BudgetOptimizer.allocate_budget#

BudgetOptimizer.allocate_budget(total_budget, budget_bounds=None, custom_constraints=None, minimize_kwargs=None)[source]#

Allocate the budget based on the total budget, budget bounds, and custom constraints.

The default budget bounds are (0, total_budget) for each channel.

The default constraint is the sum of all budgets should be equal to the total budget.

The optimization is done using the Sequential Least Squares Quadratic Programming (SLSQP) method and it’s constrained such that: 1. The sum of budgets across all channels equals the total available budget. 2. The budget allocated to each individual channel lies within its specified range.

The purpose is to maximize the total expected objective based on the inequality and equality constraints.

Parameters:
total_budgetfloat

The total budget.

budget_boundsdict[str, tuple[float, float]], optional

The budget bounds for each channel. Default is None.

custom_constraintsdict, optional

Custom constraints for the optimization. Default is None.
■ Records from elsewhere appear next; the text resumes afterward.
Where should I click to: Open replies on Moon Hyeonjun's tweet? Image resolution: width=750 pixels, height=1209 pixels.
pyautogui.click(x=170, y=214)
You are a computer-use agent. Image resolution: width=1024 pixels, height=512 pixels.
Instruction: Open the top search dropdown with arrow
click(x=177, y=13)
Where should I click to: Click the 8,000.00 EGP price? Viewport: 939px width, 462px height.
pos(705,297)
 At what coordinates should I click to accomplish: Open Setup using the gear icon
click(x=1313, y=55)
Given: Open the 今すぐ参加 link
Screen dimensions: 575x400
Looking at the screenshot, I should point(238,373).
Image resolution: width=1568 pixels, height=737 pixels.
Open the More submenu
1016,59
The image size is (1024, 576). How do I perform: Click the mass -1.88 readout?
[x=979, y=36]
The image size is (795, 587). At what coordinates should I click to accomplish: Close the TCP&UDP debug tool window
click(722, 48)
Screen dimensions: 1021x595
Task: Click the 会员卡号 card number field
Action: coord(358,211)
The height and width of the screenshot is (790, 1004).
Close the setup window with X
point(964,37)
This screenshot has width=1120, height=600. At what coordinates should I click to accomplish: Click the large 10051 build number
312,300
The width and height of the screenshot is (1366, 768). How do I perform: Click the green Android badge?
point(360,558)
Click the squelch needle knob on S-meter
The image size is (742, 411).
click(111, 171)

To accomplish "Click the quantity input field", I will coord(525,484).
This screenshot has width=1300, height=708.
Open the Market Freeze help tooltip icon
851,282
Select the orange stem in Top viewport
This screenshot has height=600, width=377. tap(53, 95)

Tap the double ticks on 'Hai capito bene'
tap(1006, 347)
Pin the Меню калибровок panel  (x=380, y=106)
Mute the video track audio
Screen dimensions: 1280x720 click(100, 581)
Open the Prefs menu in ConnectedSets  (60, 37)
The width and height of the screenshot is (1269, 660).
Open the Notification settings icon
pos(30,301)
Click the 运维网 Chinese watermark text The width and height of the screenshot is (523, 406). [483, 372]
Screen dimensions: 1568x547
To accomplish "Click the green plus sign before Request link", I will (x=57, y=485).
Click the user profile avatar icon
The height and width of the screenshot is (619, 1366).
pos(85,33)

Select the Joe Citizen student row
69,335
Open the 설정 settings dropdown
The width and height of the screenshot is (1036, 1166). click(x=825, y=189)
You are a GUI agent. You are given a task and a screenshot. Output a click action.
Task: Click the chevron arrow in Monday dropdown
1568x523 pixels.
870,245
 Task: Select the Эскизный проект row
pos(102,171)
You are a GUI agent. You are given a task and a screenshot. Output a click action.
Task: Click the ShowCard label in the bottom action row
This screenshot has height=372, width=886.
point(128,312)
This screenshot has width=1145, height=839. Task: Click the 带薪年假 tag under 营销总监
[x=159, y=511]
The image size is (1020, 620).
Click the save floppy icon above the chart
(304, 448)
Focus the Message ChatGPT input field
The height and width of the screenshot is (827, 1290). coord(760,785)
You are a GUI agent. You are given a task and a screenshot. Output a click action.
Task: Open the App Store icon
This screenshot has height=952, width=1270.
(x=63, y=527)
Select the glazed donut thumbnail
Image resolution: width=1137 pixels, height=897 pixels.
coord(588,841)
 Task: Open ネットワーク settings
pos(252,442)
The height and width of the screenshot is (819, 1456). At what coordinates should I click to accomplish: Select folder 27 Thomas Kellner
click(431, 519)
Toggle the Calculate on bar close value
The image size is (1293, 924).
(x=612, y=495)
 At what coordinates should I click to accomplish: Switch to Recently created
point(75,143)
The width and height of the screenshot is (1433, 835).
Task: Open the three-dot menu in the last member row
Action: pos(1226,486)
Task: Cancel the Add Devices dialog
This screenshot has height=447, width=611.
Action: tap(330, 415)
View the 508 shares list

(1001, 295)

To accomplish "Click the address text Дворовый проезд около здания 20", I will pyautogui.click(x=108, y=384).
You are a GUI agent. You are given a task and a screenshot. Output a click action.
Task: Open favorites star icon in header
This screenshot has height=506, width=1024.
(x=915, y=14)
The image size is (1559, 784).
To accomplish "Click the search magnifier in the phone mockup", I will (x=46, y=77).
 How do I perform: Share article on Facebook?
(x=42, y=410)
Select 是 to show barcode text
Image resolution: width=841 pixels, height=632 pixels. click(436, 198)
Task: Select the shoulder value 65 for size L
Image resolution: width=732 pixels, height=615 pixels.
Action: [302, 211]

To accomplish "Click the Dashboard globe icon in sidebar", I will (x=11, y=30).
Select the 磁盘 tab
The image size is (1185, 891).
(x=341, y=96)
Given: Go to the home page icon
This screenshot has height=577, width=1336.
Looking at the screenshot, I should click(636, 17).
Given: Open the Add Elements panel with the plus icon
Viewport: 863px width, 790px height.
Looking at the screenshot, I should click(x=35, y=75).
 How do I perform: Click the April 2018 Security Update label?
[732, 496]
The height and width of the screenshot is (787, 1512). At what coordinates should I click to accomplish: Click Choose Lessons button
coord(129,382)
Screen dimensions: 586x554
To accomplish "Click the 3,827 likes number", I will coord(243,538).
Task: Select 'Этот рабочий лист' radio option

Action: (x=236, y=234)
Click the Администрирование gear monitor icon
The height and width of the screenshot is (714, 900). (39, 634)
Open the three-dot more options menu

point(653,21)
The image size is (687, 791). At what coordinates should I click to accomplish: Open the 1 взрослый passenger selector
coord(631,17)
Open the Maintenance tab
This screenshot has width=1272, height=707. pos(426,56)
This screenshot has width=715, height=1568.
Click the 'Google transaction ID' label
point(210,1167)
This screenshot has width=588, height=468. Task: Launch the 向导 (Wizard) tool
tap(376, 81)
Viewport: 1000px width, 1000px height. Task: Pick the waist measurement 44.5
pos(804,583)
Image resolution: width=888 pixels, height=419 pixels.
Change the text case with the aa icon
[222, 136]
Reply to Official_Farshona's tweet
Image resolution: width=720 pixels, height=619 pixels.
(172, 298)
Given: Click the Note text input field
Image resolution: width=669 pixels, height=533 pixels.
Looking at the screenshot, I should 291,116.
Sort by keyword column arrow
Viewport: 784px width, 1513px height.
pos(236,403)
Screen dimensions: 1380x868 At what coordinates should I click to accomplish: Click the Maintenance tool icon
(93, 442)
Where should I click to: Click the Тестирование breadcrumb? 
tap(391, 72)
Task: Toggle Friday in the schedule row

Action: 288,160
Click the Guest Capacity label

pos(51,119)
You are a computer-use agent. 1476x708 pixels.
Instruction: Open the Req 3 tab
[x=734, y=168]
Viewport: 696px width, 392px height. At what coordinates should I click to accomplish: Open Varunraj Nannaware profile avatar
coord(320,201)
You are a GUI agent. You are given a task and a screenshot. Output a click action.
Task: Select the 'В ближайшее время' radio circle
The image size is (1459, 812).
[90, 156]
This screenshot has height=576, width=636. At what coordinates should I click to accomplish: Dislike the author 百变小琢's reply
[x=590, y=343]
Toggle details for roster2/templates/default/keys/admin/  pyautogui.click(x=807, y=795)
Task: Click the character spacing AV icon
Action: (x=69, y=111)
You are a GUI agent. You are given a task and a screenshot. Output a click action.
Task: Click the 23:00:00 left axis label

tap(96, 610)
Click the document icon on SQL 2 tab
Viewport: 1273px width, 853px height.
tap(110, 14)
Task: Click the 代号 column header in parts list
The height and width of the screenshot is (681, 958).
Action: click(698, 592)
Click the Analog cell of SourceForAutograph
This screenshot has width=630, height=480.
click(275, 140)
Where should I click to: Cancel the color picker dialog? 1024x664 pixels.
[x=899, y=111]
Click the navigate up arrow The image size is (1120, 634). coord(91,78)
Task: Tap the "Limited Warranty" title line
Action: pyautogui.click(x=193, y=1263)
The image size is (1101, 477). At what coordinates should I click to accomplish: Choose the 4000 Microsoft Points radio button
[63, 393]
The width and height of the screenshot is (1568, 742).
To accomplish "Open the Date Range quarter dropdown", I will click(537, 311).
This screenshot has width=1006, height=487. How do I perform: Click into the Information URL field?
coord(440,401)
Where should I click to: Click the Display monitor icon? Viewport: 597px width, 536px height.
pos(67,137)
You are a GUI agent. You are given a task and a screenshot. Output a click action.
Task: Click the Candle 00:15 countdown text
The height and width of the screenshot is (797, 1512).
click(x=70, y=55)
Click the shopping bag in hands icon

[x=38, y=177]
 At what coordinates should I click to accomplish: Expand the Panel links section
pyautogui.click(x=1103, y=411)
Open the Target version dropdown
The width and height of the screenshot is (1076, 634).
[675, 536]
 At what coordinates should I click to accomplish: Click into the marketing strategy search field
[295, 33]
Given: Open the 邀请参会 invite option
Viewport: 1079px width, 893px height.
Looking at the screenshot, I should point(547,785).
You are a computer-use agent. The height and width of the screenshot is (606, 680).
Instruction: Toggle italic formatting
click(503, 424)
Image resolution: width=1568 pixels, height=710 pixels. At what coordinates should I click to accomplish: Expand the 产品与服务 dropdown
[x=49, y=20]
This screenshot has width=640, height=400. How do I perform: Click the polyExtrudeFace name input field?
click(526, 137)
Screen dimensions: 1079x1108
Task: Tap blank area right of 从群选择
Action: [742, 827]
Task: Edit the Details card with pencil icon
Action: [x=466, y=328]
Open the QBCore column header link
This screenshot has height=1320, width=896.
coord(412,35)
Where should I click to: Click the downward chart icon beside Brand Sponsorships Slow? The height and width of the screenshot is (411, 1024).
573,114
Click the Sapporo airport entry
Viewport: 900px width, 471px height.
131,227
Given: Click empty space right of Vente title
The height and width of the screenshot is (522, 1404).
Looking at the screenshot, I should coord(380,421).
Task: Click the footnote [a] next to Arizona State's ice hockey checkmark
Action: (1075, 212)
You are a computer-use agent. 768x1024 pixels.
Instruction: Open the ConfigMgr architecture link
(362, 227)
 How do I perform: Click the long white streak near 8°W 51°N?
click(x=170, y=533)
minimize_kwargsdict, optional

Additional keyword arguments for the scipy.optimize.minimize function. If None, default values are used. Method is set to “SLSQP”, ftol is set to 1e-9, and maxiter is set to 1_000.

Returns:
tuple[dict[str, float], float]

The optimal budgets for each channel and the negative total response value.

Raises:
Exception

If the optimization fails, an exception is raised with the reason for the failure.